» **Texte extrait**

Un privé sur le Nil

15.12.2012

Critique dans Les lectures de l’oncle Paul


On ne peut se lasser de Lasser. Des aventures époustouflantes, périlleuses, humoristiques, mystérieuses, énigmatiques, exotiques, divines… J’en redemande !

Lasser, vice compris !

 

Détective privé, d’argent mais pas d’esprit, spécialisé dans les histoires de cocufiage, Jean-Philippe Lasser a été mandé pour une énième et banale affaire d’adultère. C’est ainsi qu’en cette année 1932 il se trouve à Marselha, devant prendre en photo, en direct et en catimini, les ébats du mari libidineux et sa nouvelle conquête. Seulement Arcadius, le lubrique, n’est pas manchot et Lasser se réveille plus tard en train de compter ses abatis dans la chambre des exploits amoureux hors mariage. Il est soigné par l’amante d’Arcadius et ils se carapatent jusqu’à Touloun afin d’échapper aux hommes de main du mari colérique et grand patron de la pègre, non seulement locale mais nationale. C’est ce qu’Ounénet, la belle Egyptienne maîtresse d’Arcadius lui apprend. Ils embarquent précipitamment sur un navire à destination du Caire, et c’est là que les affaires sérieuses commencent pour Lasser.

 

Le manuscrit de Thot.

» **Données fournies**
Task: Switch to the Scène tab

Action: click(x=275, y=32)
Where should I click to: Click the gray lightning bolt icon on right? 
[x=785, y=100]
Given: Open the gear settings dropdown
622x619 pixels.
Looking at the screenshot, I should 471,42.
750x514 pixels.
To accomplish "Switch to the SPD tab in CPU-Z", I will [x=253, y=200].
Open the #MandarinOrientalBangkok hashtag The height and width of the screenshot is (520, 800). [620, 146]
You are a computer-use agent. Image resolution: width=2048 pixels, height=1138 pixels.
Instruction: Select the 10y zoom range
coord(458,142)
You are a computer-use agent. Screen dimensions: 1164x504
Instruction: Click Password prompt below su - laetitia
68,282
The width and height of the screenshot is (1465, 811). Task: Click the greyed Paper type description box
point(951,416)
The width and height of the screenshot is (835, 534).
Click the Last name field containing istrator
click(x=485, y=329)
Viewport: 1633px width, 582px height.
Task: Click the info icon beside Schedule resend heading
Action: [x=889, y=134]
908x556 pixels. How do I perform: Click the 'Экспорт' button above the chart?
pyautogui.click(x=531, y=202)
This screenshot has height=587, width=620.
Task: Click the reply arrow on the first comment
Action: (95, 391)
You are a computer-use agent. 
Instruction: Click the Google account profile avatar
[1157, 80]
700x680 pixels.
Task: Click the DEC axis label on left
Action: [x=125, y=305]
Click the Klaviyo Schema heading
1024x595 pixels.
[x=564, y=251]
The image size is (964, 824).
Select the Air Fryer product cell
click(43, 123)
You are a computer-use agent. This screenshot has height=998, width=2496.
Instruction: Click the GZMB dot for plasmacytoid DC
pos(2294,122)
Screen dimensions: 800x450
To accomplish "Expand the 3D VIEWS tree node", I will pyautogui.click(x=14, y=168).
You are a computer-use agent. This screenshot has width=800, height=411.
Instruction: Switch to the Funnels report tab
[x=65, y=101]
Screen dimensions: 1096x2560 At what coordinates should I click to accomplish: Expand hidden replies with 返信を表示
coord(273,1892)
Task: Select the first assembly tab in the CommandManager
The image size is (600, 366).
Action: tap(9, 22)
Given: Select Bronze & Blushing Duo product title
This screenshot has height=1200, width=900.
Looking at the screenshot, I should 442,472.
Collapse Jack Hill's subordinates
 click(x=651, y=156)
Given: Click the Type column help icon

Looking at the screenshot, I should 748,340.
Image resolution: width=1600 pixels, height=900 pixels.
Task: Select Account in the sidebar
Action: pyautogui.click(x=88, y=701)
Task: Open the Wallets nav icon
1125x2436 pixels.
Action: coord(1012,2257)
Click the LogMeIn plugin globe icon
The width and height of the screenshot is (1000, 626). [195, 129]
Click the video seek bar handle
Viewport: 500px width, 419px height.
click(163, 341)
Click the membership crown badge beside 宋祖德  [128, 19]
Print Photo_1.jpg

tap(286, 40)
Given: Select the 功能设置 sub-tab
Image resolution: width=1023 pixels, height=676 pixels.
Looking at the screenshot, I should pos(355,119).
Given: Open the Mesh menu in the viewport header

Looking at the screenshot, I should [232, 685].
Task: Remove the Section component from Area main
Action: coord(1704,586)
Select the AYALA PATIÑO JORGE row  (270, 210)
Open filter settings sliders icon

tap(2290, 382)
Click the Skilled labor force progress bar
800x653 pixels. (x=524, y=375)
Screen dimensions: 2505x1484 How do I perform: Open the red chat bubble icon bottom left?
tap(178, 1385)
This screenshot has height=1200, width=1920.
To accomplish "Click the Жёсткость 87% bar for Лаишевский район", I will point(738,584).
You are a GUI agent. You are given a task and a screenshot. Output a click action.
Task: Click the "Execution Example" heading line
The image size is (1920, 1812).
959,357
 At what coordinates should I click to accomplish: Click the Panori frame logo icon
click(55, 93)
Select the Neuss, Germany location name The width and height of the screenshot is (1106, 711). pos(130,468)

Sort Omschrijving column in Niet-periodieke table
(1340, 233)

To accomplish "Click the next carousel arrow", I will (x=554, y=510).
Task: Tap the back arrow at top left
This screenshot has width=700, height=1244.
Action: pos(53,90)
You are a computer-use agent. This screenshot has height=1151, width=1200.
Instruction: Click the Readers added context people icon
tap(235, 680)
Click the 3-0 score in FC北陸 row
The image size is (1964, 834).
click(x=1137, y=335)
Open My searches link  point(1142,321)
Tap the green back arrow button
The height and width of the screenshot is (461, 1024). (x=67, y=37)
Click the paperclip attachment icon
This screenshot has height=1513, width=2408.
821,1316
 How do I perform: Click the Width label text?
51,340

» **Consignes et exigences**
Reproduisez à l'identique le passage de la critique d'« Un privé sur le Nil » qui va de « Un privé sur » à « vice compris ! », ces deux segments compris.

» **Réponse ci-dessous**
Un privé sur le Nil

15.12.2012

Critique dans Les lectures de l’oncle Paul


On ne peut se lasser de Lasser. Des aventures époustouflantes, périlleuses, humoristiques, mystérieuses, énigmatiques, exotiques, divines… J’en redemande !

Lasser, vice compris !